Getting GPT-4 to Count 'R' in Strawberry

John Tan Chong

September 5, 20247 min readLLM

Introduction

You may have seen some recent posts on social media showing how ChatGPT struggles with some easy tasks, such as counting letters. Here is an example:

Counting Rs in strawberry with GPT-4o

LLMs like GPT-4-Turbo, and recently, GPT-4o, are supposed to be able to do complex tasks like summarization, sentiment analysis, and translation. How come they struggle so much with a seemingly simple job like counting letters? Can LLMs possibly take over the world if they cannot even perform a task that any 6-year would happily do?

The Way LLMs see the world

Unlike humans, when LLMs see text, they do not see them as letter by letter, or word by word. They see them as tokens.

So, what exactly is a token?

The simple answer is that tokens reflect the groups of letters which happen most often in web data. Tokens are generated via Byte Pair Encoding (BPE), which could be the topic of another article altogether.

Tokens for GPT-4o of “How many R’s are there in strawberry” (Visualise the tokens yourself at: https://gpt-tokenizer.dev/ )

As a single r happens very infrequently compared to the entire word “strawberry” – hence, we map the word “strawberry” as a single token.
Well then – what does this mean?
It means that we have already fixated the abstraction space in which LLMs process data. It is now good at understanding words (and part of words – subwords), but it loses out on character level resolution.
Bam!!. Now give it a character counting task without giving it information about the characters. How do you think it would fare?
Of course, it doesn’t do the task very well.

How to do better at this task?

If we are interested in giving the LLM a character level task, we should give it the character level view.

The easiest way to go about this (without re-training the entire LLM or the tokenizer) is to simply put spaces in strawberry (s t r a w b e r r y).
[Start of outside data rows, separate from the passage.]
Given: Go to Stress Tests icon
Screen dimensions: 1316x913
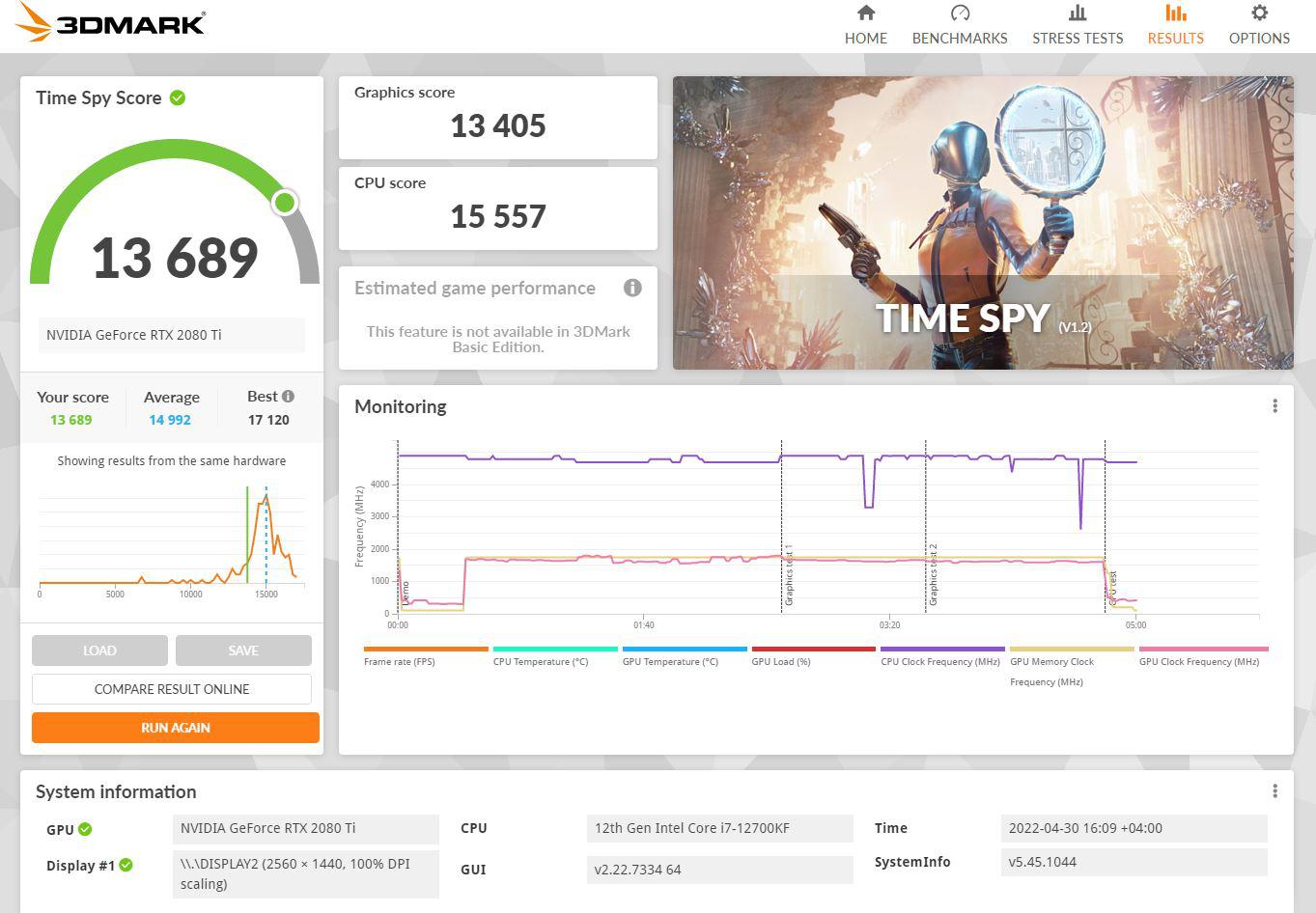Looking at the screenshot, I should 1077,14.
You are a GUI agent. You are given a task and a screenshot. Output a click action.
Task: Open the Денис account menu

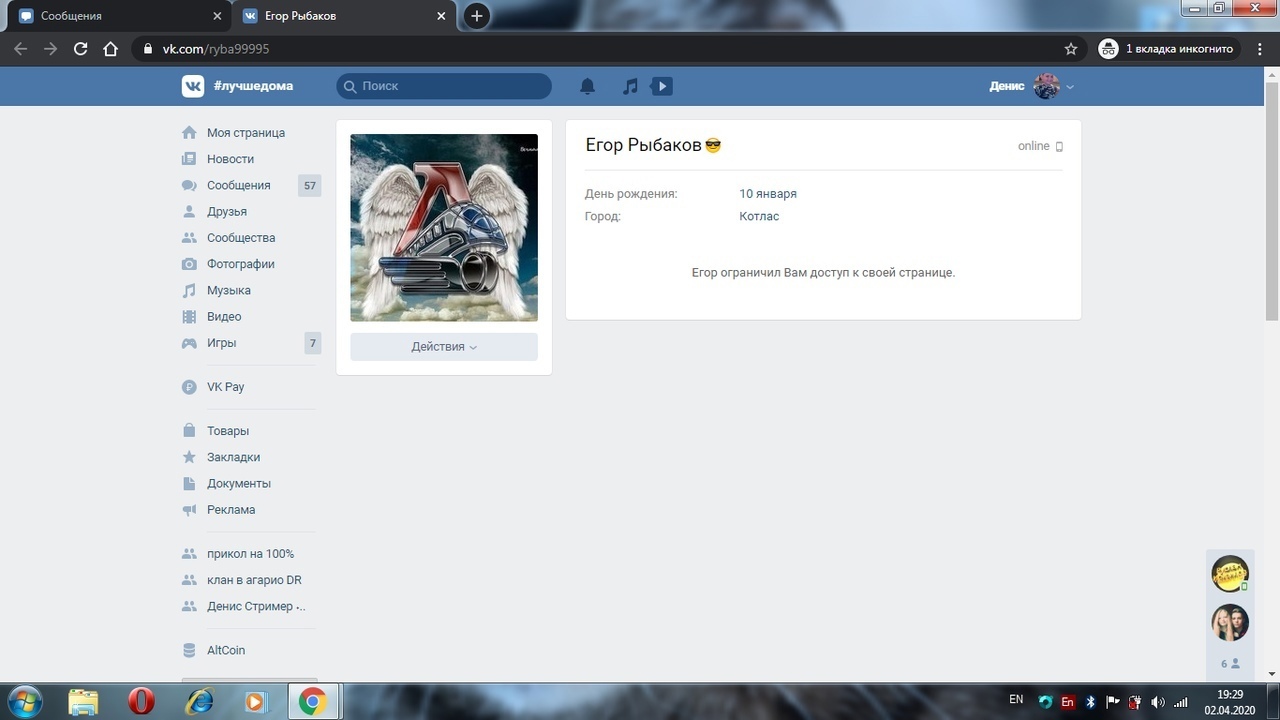point(1031,87)
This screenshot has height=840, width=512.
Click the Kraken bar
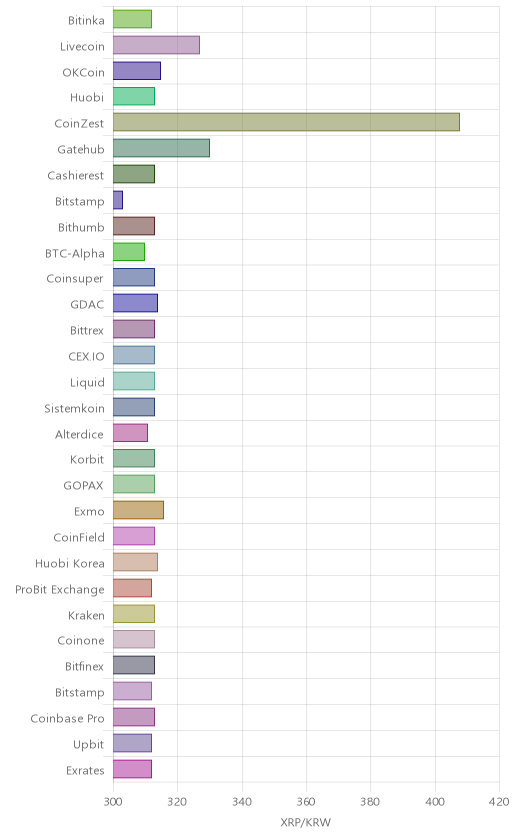click(x=134, y=613)
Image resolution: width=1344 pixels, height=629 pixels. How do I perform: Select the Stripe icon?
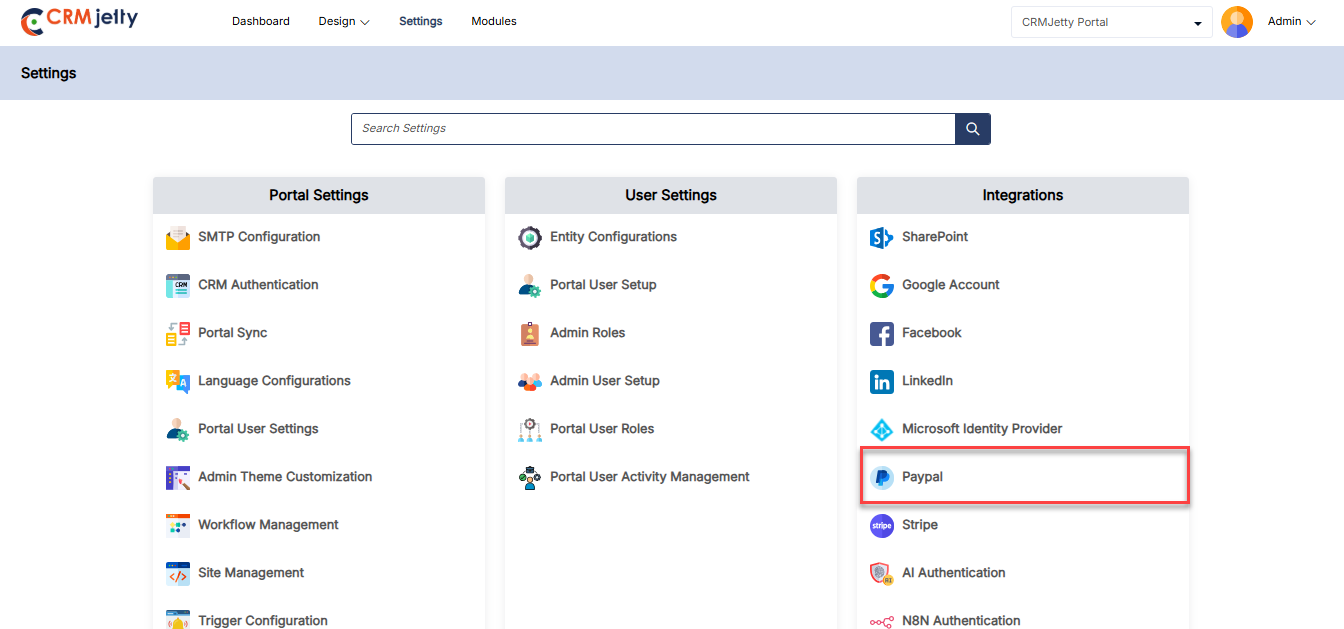[x=881, y=525]
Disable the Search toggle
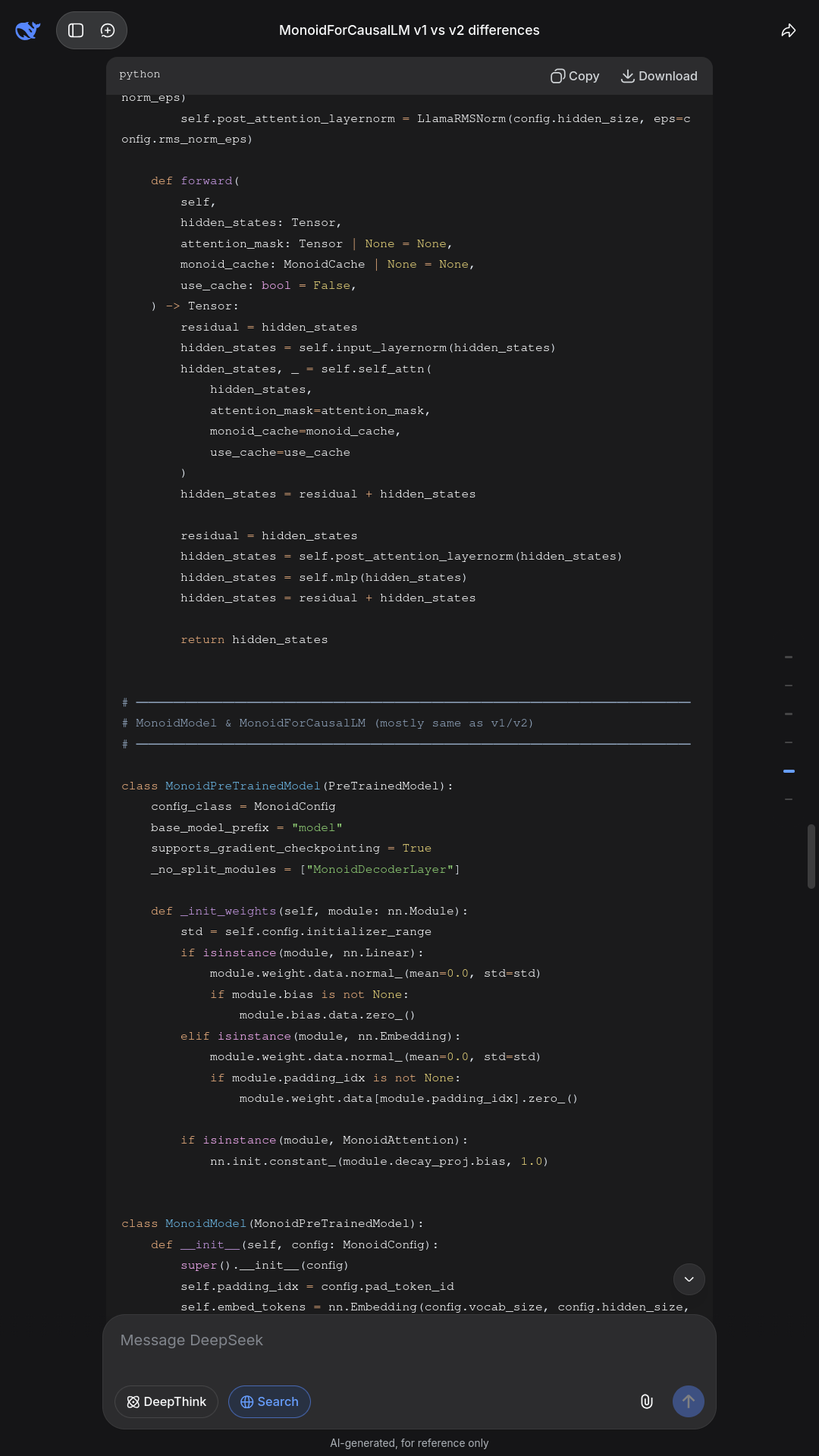Viewport: 819px width, 1456px height. click(x=269, y=1401)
This makes the tokenizer tokenize single letters and the LLM can then “see” the individual characters!

Tokens for GPT-4o of “How many R’s are there in s t r a w b e r r r y” (Visualise the tokens yourself at: https://gpt-tokenizer.dev/ )

Trying it out, we indeed get the right answer now!

Counting Rs in s t r a w b e r r y with GPT-4o

What else is difficult for this task?

It is well known that LLMs typically do not perform mathematical tasks well, as the way the characters are tokenized are not naturally reflect the mathematical vector space. In fact, if your training data contains a lot of “1+1=3”, there is a very high chance the LLM will output 3 when given 1+1.

Various LLM performance on various benchmarks. As can be seen, the MATH benchmark is a tough one as the solve rate is still below 80% for competition mathematical problems. Image taken from https://openai.com/index/hello-gpt-4o/

Simply put, tokens are not exact points like how numbers are situated in the number line. Hence, counting numbers is a tough task for LLMs.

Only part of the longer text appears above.